La Rioja

Duterte certifica la separación de Filipinas y EE UU y podría alinearse con Moscú

Había asegurado que Filipinas no tomaría ninguna decisión sobre su relación con Estados Unidos hasta noviembre para permitir que el Parlamento se pronunciase al respecto, pero la emoción le pudo ayer en China a Rodrigo Duterte y repentinamente decidió anunciar su «separación» de la superpotencia americana. No concretó qué medidas conllevará la ruptura de esa alianza, pero todos dan por hecho que supondrá el fin de la presencia militar del Pentágono en Filipinas, donde el sentimiento antiamericano parece haber ganado fuerza. «Estados Unidos ha perdido», sentenció ayer en Pekín.
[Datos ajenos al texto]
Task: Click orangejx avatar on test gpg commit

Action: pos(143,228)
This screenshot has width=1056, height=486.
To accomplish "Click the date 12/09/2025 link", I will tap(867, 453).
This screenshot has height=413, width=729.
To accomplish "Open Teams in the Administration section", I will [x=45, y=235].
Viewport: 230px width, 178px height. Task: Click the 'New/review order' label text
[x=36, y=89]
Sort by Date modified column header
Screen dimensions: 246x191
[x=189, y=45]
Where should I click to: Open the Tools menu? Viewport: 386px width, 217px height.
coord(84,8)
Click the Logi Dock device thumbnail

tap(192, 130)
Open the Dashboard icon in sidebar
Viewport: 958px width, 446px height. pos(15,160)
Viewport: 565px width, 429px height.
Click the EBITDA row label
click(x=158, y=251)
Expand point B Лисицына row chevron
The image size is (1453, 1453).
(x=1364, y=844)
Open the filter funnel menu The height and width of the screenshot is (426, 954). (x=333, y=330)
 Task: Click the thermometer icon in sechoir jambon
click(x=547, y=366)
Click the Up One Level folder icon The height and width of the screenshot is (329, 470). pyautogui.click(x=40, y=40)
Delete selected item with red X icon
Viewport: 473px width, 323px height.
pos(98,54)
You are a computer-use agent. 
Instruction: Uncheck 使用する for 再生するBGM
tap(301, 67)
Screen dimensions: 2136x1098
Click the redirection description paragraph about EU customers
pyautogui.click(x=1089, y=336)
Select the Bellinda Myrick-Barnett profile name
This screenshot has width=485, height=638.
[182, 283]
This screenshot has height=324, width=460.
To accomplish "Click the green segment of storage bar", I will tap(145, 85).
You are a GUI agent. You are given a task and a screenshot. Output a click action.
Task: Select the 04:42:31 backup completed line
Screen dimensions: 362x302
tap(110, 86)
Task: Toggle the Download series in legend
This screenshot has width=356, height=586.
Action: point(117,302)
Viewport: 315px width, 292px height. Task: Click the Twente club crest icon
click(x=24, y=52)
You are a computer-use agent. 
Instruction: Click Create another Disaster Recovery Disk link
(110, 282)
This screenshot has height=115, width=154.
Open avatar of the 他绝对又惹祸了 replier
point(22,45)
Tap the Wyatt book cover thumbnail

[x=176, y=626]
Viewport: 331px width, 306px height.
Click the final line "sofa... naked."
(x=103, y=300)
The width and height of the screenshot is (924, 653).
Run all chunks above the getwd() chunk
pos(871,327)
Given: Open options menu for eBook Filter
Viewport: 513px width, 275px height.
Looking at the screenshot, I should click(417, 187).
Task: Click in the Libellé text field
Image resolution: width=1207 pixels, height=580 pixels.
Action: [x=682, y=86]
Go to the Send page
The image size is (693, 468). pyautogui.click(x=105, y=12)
«Me he realineado con su ideología -la china-, y puede que también vaya a Rusia para hablar con Putin y decirle que somos los tres contra el mundo: China, Rusia y Filipinas. Es el único camino», remató el presidente del archipiélago. Sin duda, sus palabras son de gran importancia en la región del sudeste asiático, un complejo tablero geoestratégico en el que chocan los intereses de Pekín y Washington. El presidente norteamericano, Barack Obama hizo de 'pivotar hacia Asia' una de sus principales estrategias en política internacional, consciente de su pérdida de influencia en el continente más poblado del planeta, pero el poder económico de China se demuestra más robusto que las alianzas militares que ofrece a través del Pacífico.

Acercamiento a China

Buen ejemplo de ese acercamiento es la cuantía de los acuerdos comerciales que Duterte cerró ayer con su homólogo chino, Xi Jinping: 12.300 millones de euros. «Me he separado de Estados Unidos, así que ahora dependo de vosotros -de China- durante todo el tiempo. Pero no os preocupéis, porque os ayudaremos a que nos ayudéis», dijo el mandatario filipino tras haber recibido un tratamiento especial, con banda de música y alfombra roja incluidas, en el Gran Palacio del Pueblo, el corazón político del gigante asiático.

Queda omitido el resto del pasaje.